* Problem details
Give the whole listing again, exactly as written.

* Provided records

┄┄┄┄┄┄┄┄┄┄┄┄┄┄┄┄┄┄┄┄

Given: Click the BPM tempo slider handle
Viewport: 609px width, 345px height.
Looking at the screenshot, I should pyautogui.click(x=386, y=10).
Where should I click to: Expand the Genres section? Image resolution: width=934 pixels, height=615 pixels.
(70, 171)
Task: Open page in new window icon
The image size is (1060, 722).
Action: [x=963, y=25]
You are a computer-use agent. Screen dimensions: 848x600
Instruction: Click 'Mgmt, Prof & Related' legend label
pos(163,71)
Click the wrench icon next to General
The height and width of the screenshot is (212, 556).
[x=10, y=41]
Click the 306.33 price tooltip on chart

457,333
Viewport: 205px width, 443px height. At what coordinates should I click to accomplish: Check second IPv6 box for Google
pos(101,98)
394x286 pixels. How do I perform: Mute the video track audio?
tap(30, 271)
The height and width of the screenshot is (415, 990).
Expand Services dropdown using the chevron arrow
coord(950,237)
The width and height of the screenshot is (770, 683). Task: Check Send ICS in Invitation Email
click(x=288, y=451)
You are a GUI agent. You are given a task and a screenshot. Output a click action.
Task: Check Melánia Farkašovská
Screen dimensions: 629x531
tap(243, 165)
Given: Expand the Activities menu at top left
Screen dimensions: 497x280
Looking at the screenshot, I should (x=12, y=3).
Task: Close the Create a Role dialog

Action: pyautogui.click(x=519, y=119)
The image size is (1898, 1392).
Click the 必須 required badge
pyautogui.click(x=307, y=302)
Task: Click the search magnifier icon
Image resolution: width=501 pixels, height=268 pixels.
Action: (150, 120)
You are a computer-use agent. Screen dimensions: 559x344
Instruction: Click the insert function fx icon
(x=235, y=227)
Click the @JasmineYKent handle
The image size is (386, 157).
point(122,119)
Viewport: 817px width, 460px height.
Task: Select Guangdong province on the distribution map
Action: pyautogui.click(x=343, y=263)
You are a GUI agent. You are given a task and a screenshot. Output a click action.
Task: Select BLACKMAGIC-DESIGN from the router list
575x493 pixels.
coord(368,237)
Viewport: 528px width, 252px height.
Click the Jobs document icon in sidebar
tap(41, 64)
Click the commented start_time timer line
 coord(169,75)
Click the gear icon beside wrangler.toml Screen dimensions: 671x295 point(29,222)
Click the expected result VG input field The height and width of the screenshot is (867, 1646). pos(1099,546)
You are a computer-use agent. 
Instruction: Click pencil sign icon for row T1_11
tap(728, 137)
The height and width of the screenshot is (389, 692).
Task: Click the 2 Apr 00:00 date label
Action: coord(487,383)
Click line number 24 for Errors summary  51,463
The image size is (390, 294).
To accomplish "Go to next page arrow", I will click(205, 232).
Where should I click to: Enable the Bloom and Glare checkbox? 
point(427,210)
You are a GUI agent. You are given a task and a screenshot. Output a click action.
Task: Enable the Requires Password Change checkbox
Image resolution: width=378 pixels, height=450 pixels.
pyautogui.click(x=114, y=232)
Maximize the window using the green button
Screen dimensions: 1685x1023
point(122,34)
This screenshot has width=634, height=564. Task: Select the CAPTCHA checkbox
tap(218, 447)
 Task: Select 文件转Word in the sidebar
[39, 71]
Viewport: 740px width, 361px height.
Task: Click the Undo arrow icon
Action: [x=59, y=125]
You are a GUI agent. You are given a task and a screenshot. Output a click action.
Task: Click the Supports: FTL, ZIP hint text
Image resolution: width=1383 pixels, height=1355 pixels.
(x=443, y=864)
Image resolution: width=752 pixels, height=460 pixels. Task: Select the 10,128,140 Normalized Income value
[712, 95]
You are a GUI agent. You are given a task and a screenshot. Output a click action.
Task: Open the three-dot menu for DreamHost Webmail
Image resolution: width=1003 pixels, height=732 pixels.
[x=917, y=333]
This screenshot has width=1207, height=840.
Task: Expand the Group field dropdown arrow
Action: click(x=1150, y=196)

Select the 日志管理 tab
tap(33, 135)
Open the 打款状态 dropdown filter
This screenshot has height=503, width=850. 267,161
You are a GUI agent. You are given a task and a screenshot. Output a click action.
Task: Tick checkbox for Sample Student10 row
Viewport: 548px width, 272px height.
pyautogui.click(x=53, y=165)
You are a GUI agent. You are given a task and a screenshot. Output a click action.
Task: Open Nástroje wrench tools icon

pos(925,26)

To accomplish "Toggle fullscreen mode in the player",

┄┄┄┄┄┄┄┄┄┄┄┄┄┄┄┄┄┄┄┄

* Solution to this task
Given: Click the BPM tempo slider handle
Viewport: 609px width, 345px height.
Looking at the screenshot, I should pyautogui.click(x=386, y=10).
Where should I click to: Expand the Genres section? Image resolution: width=934 pixels, height=615 pixels.
(70, 171)
Task: Open page in new window icon
The image size is (1060, 722).
Action: [x=963, y=25]
You are a computer-use agent. Screen dimensions: 848x600
Instruction: Click 'Mgmt, Prof & Related' legend label
pos(163,71)
Click the wrench icon next to General
The height and width of the screenshot is (212, 556).
[x=10, y=41]
Click the 306.33 price tooltip on chart

457,333
Viewport: 205px width, 443px height. At what coordinates should I click to accomplish: Check second IPv6 box for Google
pos(101,98)
394x286 pixels. How do I perform: Mute the video track audio?
tap(30, 271)
The height and width of the screenshot is (415, 990).
Expand Services dropdown using the chevron arrow
coord(950,237)
The width and height of the screenshot is (770, 683). Task: Check Send ICS in Invitation Email
click(x=288, y=451)
You are a GUI agent. You are given a task and a screenshot. Output a click action.
Task: Check Melánia Farkašovská
Screen dimensions: 629x531
tap(243, 165)
Given: Expand the Activities menu at top left
Screen dimensions: 497x280
Looking at the screenshot, I should (x=12, y=3).
Task: Close the Create a Role dialog

Action: pyautogui.click(x=519, y=119)
The image size is (1898, 1392).
Click the 必須 required badge
pyautogui.click(x=307, y=302)
Task: Click the search magnifier icon
Image resolution: width=501 pixels, height=268 pixels.
Action: (150, 120)
You are a computer-use agent. Screen dimensions: 559x344
Instruction: Click the insert function fx icon
(x=235, y=227)
Click the @JasmineYKent handle
The image size is (386, 157).
point(122,119)
Viewport: 817px width, 460px height.
Task: Select Guangdong province on the distribution map
Action: pyautogui.click(x=343, y=263)
You are a GUI agent. You are given a task and a screenshot. Output a click action.
Task: Select BLACKMAGIC-DESIGN from the router list
575x493 pixels.
coord(368,237)
Viewport: 528px width, 252px height.
Click the Jobs document icon in sidebar
tap(41, 64)
Click the commented start_time timer line
 coord(169,75)
Click the gear icon beside wrangler.toml Screen dimensions: 671x295 point(29,222)
Click the expected result VG input field The height and width of the screenshot is (867, 1646). pos(1099,546)
You are a computer-use agent. 
Instruction: Click pencil sign icon for row T1_11
tap(728, 137)
The height and width of the screenshot is (389, 692).
Task: Click the 2 Apr 00:00 date label
Action: coord(487,383)
Click line number 24 for Errors summary  51,463
The image size is (390, 294).
To accomplish "Go to next page arrow", I will click(205, 232).
Where should I click to: Enable the Bloom and Glare checkbox? 
point(427,210)
You are a GUI agent. You are given a task and a screenshot. Output a click action.
Task: Enable the Requires Password Change checkbox
Image resolution: width=378 pixels, height=450 pixels.
pyautogui.click(x=114, y=232)
Maximize the window using the green button
Screen dimensions: 1685x1023
point(122,34)
This screenshot has width=634, height=564. Task: Select the CAPTCHA checkbox
tap(218, 447)
 Task: Select 文件转Word in the sidebar
[39, 71]
Viewport: 740px width, 361px height.
Task: Click the Undo arrow icon
Action: [x=59, y=125]
You are a GUI agent. You are given a task and a screenshot. Output a click action.
Task: Click the Supports: FTL, ZIP hint text
Image resolution: width=1383 pixels, height=1355 pixels.
(x=443, y=864)
Image resolution: width=752 pixels, height=460 pixels. Task: Select the 10,128,140 Normalized Income value
[712, 95]
You are a GUI agent. You are given a task and a screenshot. Output a click action.
Task: Open the three-dot menu for DreamHost Webmail
Image resolution: width=1003 pixels, height=732 pixels.
[x=917, y=333]
This screenshot has width=1207, height=840.
Task: Expand the Group field dropdown arrow
Action: click(x=1150, y=196)

Select the 日志管理 tab
tap(33, 135)
Open the 打款状态 dropdown filter
This screenshot has height=503, width=850. 267,161
You are a GUI agent. You are given a task and a screenshot. Output a click action.
Task: Tick checkbox for Sample Student10 row
Viewport: 548px width, 272px height.
pyautogui.click(x=53, y=165)
You are a GUI agent. You are given a task and a screenshot. Output a click action.
Task: Open Nástroje wrench tools icon

pos(925,26)

To accomplish "Toggle fullscreen mode in the player",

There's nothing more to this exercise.